Omeopatia (1), la guerra in farmacia

In Italia, tra i 9 e i 10 milioni di persone utilizzano l’omeopatia [1], quasi un quinto della popolazione. L’identikit fornito da questo sondaggio vede le donne al primo posto tra gli utilizzatori (63%), di età compresa tra i 35 e i 54 anni, con una buona occupazione, che risiedono prevalentemente al nord. Nonostante la diminuzione dei fatturati, negli ultimi anni non si riscontra, però, una rilevante flessione tra gli utilizzatori dei rimedi omeopatici.
Al fine di approfondire un tema molto divisivo, soprattutto nel nostro Paese, abbiamo incontrato il presidente di Omeoimprese (l’associazione, nata nel 2008, delle aziende produttrici di medicinali omeopatici ndr), Giovanni Gorga [2].

Dottor Gorga, il sondaggio commissionato a Emg-Acqua non evidenzia un calo tra gli utilizzatori di rimedi omeopatici, però i dati sottolineano un calo del fatturato.

Allora, chiariamo questa favola metropolitana…
Il calo di fatturato non è legato alla disaffezione del paziente omeopatico, ma riguarda il nuovo processo di registrazione dei farmaci. Con meno farmaci in commercio è fisiologica una diminuzione del fatturato.

In cosa consiste il nuovo processo di registrazione?

Dobbiamo fare un passo indietro, al 2006, quando l’Italia recepisce, con un decreto legislativo (219/2006), la direttiva che crea il Codice unico del farmaco. Si tratta di un decreto legislativo in cui sono contenute tutte le regole necessarie – questo dice l’Europa – sia per registrare sia per commercializzare tutte le categorie di farmaci.

In sintesi, sono state date delle regole.

Esatto.
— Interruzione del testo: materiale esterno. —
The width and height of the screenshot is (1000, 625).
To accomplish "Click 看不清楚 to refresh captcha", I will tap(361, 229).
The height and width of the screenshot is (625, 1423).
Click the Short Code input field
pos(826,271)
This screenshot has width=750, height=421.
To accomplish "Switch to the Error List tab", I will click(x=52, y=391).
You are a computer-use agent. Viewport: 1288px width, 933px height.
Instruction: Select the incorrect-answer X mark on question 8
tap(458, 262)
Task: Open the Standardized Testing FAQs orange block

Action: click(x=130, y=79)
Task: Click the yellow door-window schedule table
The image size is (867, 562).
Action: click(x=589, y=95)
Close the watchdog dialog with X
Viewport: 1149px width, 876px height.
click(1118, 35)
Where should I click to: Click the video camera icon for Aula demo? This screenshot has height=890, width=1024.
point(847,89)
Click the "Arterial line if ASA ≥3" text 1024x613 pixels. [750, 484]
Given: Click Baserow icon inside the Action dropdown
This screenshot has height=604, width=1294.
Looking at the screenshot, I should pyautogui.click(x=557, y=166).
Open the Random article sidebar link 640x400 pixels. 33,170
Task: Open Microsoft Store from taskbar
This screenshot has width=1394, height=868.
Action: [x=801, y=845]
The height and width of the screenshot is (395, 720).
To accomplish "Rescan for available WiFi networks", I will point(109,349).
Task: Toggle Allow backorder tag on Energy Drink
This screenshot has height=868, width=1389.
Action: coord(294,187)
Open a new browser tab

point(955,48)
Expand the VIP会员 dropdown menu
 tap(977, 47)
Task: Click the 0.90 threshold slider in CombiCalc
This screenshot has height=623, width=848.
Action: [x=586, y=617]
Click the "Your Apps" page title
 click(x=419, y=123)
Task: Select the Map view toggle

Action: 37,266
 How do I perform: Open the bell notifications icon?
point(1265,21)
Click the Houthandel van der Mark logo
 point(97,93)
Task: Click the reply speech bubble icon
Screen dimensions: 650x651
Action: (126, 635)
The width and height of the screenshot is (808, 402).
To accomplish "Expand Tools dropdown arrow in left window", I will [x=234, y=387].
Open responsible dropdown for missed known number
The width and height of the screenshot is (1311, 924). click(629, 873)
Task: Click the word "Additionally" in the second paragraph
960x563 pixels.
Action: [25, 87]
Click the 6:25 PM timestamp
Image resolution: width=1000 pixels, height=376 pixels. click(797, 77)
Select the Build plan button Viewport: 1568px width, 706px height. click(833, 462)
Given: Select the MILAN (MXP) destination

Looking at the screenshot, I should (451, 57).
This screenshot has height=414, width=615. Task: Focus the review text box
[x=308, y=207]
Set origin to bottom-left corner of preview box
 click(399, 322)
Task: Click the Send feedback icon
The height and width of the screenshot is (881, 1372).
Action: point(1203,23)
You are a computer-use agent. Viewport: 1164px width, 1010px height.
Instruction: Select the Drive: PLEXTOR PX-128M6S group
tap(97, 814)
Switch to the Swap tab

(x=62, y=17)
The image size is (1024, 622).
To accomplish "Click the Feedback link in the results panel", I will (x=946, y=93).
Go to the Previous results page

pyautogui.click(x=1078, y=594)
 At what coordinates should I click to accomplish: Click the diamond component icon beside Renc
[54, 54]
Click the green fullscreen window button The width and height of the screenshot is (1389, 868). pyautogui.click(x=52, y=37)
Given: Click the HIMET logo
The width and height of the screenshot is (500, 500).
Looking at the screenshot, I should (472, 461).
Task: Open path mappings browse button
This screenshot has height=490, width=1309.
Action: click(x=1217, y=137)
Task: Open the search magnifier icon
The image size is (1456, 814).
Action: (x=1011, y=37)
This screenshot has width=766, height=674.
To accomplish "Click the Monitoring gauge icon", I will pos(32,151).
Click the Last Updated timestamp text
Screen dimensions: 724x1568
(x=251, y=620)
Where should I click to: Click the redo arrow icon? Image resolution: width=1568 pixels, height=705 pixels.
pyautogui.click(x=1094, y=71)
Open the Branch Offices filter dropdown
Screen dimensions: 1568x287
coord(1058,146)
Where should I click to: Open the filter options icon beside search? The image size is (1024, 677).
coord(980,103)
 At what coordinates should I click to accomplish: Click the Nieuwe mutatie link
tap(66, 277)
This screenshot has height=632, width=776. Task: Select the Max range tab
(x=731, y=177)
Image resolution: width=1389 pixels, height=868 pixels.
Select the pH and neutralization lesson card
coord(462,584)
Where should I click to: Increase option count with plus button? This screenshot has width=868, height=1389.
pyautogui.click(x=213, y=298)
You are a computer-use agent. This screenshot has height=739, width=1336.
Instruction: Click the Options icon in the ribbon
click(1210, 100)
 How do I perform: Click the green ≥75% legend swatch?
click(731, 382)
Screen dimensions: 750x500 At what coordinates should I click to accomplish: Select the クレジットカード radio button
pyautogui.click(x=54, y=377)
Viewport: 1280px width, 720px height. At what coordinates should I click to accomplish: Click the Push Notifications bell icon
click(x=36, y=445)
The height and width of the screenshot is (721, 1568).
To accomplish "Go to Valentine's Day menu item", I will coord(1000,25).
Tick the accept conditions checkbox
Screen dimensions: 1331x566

Per tutte le categorie di farmaci: gli allopatici, gli emoderivati, i chemioterapici, i radioterapici e gli omeopatici (passaggio, questo, che sottolinea con la voce ndr).
Grazie a questa nuova regolamentazione il prodotto omeopatico diventa un farmaco vero e proprio che, per poter essere commercializzato, deve passare al vaglio dell’Agenzia italiana del farmaco (Aifa). Si tratta di un provvedimento che l’Europa ha voluto per equiparare i mercati e per evitare situazioni di sleale concorrenza.

Perché reputa scorretti gli attacchi rivolti all’omeopatia?

Perché al mondo farmaceutico non piace la nostra presenza. Secondo loro non dobbiamo essere considerati farmaci, non dobbiamo vestirci con l’abito del farmaco.

Quanto personale occupa il comparto dell’omeopatia?

Parliamo di circa 4.000 occupati tra diretti e indotto. Una cifra dignitosa. Certo non abbiamo i numeri di altre realtà…

Ho notato che, nelle schede di presentazione riguardanti la vostra attività, preferite parlare dei dati di sell-out. A quanto ammonta il volume delle vendite?

Bravo. Preferiamo indicare la cifra relativa ai prodotti venduti dalle farmacie, d’altra parte siamo farmaci…
Il sell-out (vendita dal farmacista al paziente ndr) si attesta intorno ai 260/270 milioni di euro.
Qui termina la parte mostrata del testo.